In retrospect, I wonder if the effort of "" in the gc tool chain was justified compared to adding an option. The gc implementation is easier to use, but it's not clear how important that will be. Time will tell.


* An alternative approach would be to generate a random identifier each time the compiler is invoked and to use it for the package compiled by that run. When other packages import the compiled package, they can read the identifier and use it to generate references to that package's symbols. The most glaring problem with this approach is that the symbol names you'd see while debugging would be ugly, like mangled C++ names but worse. Another problem is that it would break aggressive incremental compilation: if fmt gets recompiled, all packages that import it would have to be recompiled to pick up the new identifier, even if the external interface hadn't changed. It would be nice to avoid those recompilations, especially in large programs.

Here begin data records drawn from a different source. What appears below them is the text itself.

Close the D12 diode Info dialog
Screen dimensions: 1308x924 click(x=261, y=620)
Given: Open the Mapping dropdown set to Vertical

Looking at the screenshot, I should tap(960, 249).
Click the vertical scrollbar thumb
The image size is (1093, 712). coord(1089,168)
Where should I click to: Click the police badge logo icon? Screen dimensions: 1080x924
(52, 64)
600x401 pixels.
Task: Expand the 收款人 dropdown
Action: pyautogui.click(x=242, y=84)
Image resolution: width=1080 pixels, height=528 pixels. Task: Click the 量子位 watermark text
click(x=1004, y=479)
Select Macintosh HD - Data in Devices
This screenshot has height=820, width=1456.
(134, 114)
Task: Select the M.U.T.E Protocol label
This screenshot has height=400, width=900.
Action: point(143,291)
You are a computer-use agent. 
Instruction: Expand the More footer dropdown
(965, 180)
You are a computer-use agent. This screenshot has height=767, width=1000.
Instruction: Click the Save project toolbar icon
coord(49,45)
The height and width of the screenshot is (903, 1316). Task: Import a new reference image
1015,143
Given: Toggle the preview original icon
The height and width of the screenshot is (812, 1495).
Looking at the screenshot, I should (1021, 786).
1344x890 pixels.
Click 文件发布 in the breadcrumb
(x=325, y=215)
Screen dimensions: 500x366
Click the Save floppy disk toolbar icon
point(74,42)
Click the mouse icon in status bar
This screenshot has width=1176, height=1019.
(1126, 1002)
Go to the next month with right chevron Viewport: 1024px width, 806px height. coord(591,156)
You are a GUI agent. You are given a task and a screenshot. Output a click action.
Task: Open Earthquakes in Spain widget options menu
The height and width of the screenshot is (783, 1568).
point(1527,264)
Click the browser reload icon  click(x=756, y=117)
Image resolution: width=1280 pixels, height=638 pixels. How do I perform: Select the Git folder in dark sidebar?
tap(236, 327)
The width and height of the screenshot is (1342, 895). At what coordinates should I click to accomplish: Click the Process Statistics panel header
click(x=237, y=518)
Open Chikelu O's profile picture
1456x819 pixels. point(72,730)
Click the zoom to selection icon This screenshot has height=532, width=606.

(Comments originally posted via Blogger.)

  • Brian Slesinsky (February 3, 2010 9:04 AM) Thanks for the clear explanation! However, I have to make a few corrections about Java: it isn't true that Java packages tie a name to "a particular mechanism for finding code: a file system."

    Java classes are often loaded from jar files, which in the case of applets are loaded over the network, so there's no reason why the machine running a JVM need have a traditional filesystem at all. It can cache jars and .class files using any convenient mechanism. In addition, Android and GWT take Java source as input but don't generate .class files at all.

    I think this shows the flexibility of the Java naming scheme. Java transparently supports loading code over the network without changing source code (in particular, import statements). It would be a mistake to put network identifiers into import statements because it would require editing source code in order to change where source code or object code are located. Instead, the strategy for finding source code is left to the build system where it can be conveniently overridden using developer-specific flags.

    Also, while there's a strong convention for locating Java source files in a particular directory hierarchy, this isn't strictly necessary. I wrote a Java source code indexer that scans a large directory tree for cross-references in Java source files, and it works find regardless of where the source files are located. Cross-references can be found simply by looking at the contents of Java source files for package names and import statements. This isn't true in the scheme you describe here, which seems unfortunate.